TASK DIRECTIONS
Output the full listing below exactly as it reads, and skip anything that is a picture.

MATERIAL SUPPLIED
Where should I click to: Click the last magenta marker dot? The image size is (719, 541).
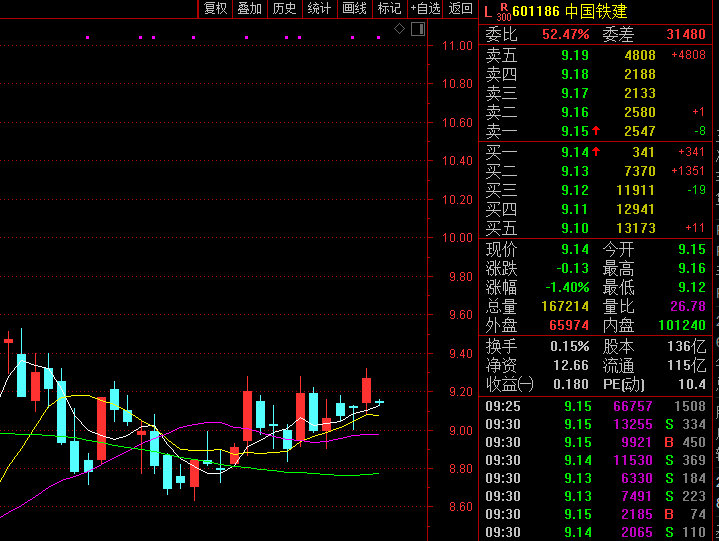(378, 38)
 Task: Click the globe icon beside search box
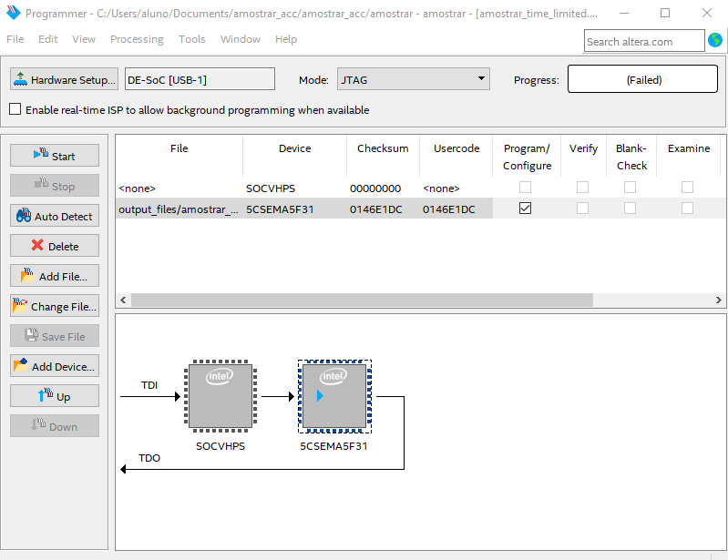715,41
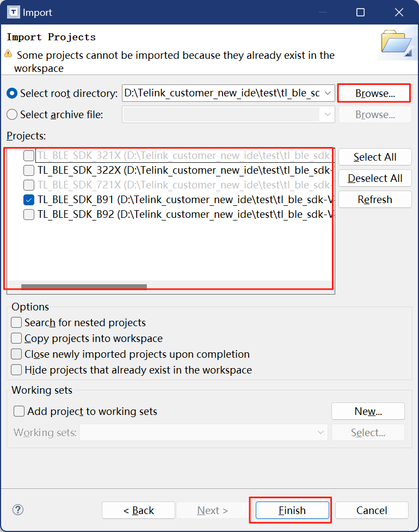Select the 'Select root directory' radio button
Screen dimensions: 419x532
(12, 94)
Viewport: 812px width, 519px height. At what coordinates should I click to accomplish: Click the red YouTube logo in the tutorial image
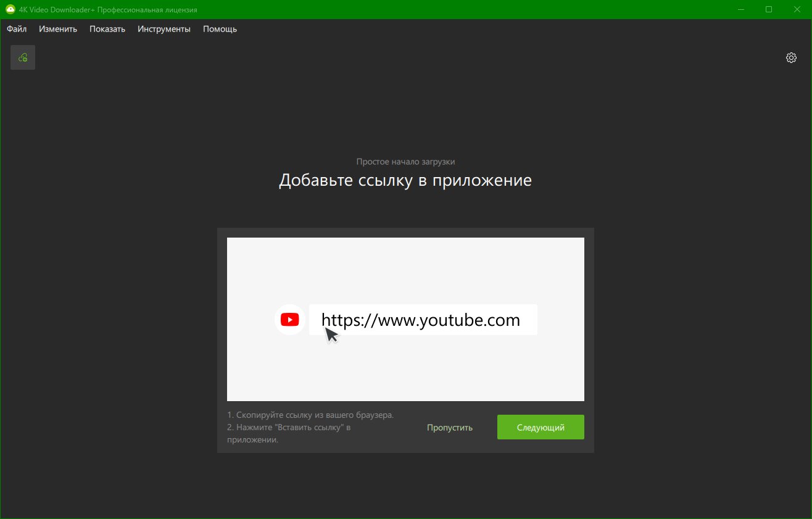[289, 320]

EXERCISE RESULT
Where should I click to: Click the last magenta marker dot? The image size is (719, 541).
(378, 38)
 Task: Click the globe icon beside search box
715,41
Select the 'Select root directory' radio button
Screen dimensions: 419x532
(12, 94)
Viewport: 812px width, 519px height. At what coordinates should I click to accomplish: Click the red YouTube logo in the tutorial image
[289, 320]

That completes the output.